(GIVEN DATA Opens)

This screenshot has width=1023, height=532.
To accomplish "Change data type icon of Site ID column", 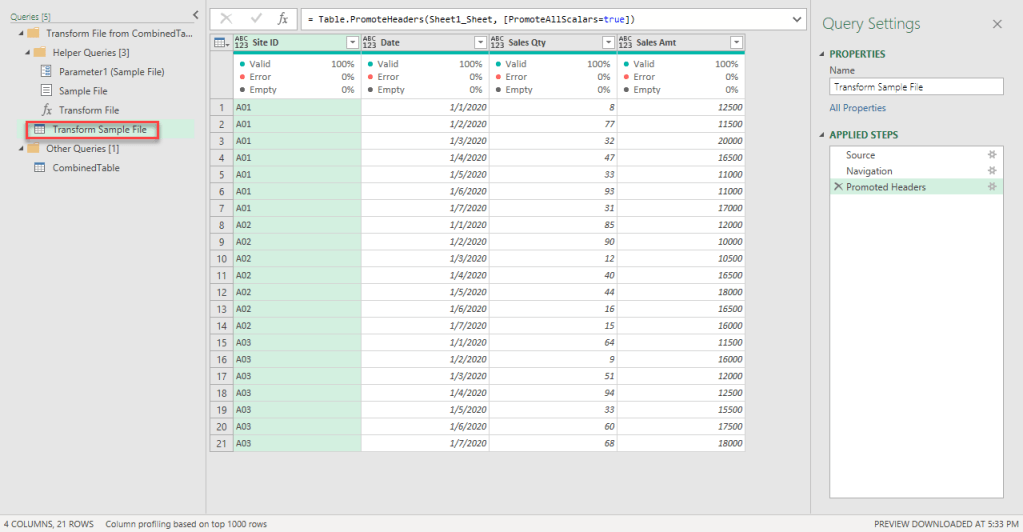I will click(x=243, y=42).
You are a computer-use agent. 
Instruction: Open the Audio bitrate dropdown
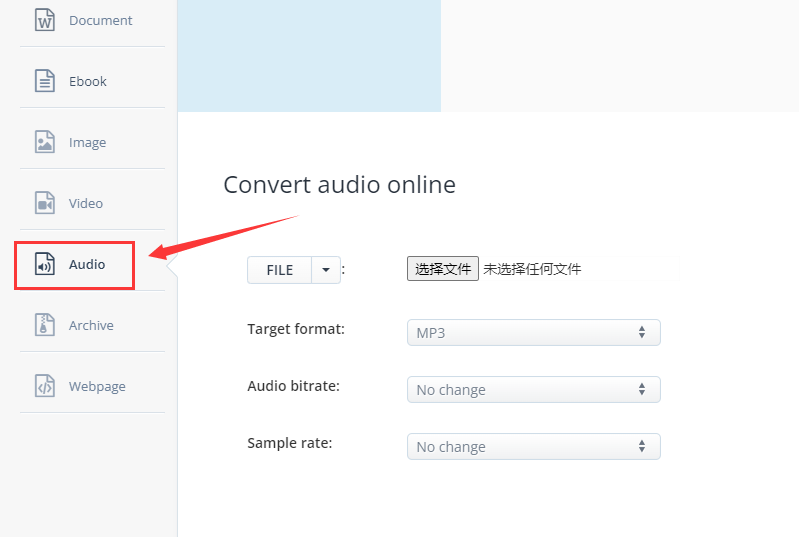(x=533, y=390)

(GIVEN DATA Closes)
(GIVEN DATA Opens)

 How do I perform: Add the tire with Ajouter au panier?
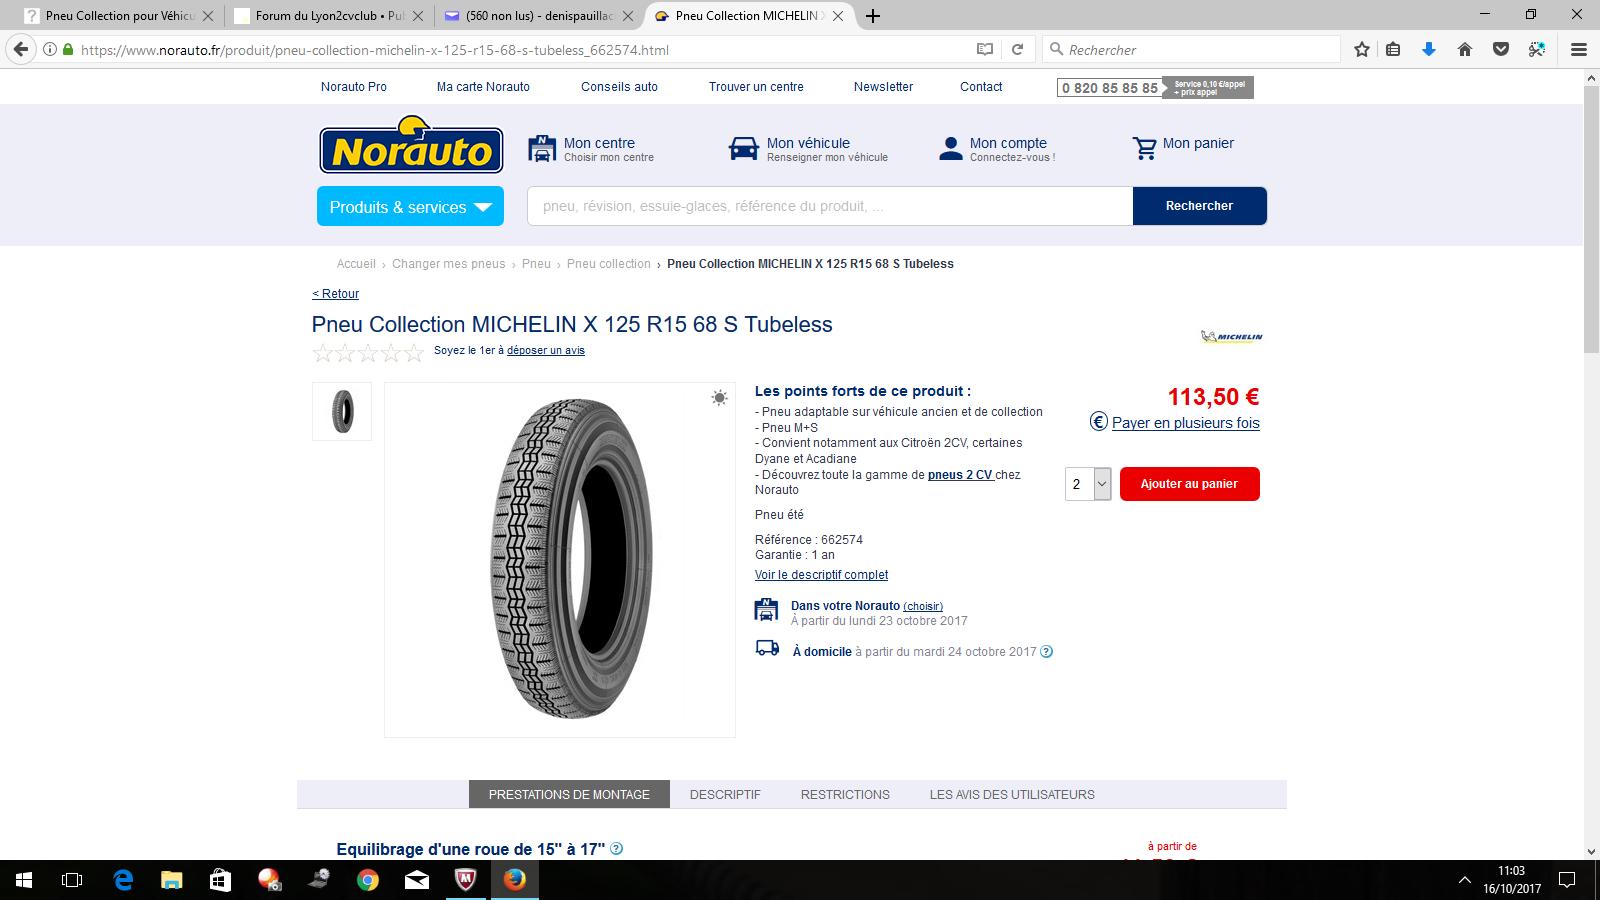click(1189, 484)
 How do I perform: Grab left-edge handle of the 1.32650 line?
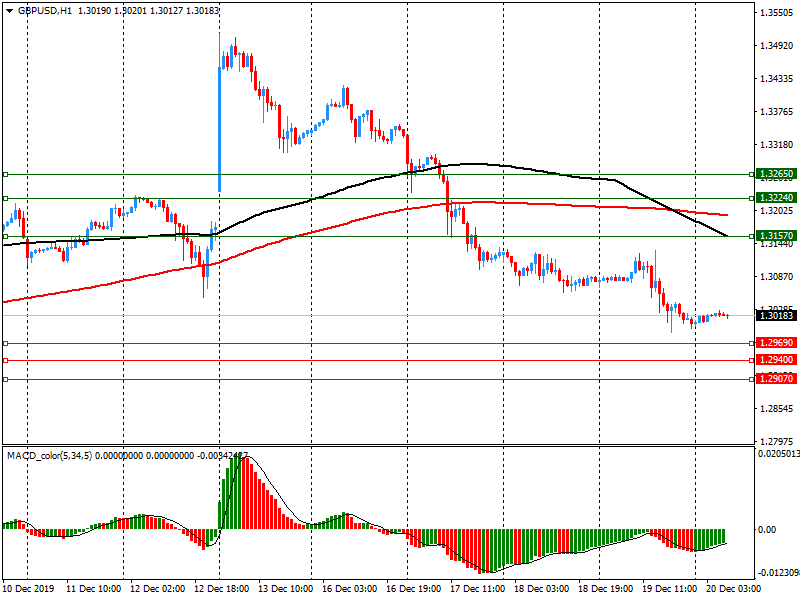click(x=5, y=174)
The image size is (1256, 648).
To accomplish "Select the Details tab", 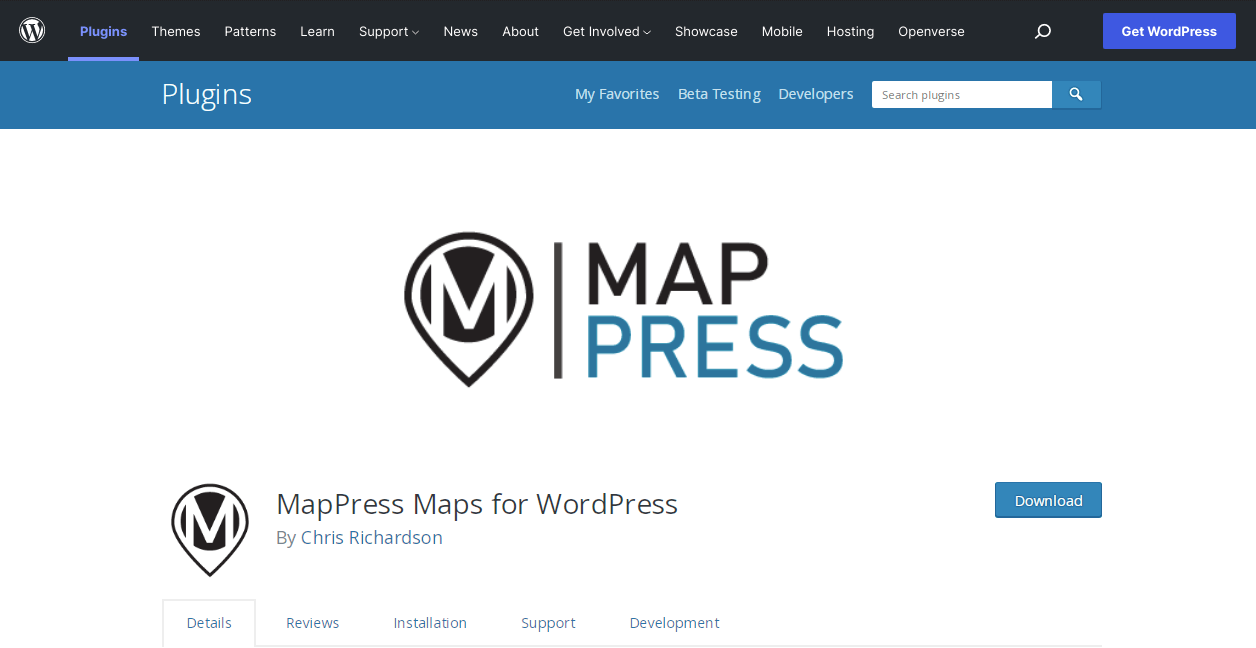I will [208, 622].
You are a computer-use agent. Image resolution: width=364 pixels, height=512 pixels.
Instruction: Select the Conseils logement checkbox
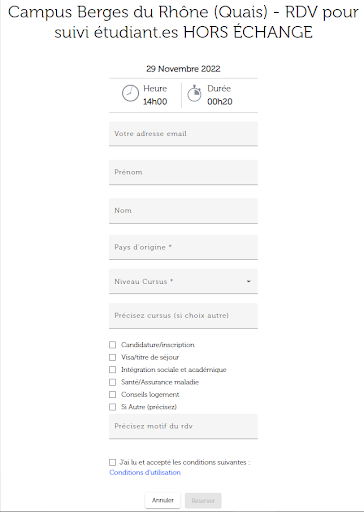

(GIVEN DATA Closes)

TASK TO CARRY OUT:
Tally each line in the data that holds the word "agent"; write only the total.

SOLUTION BELOW:
2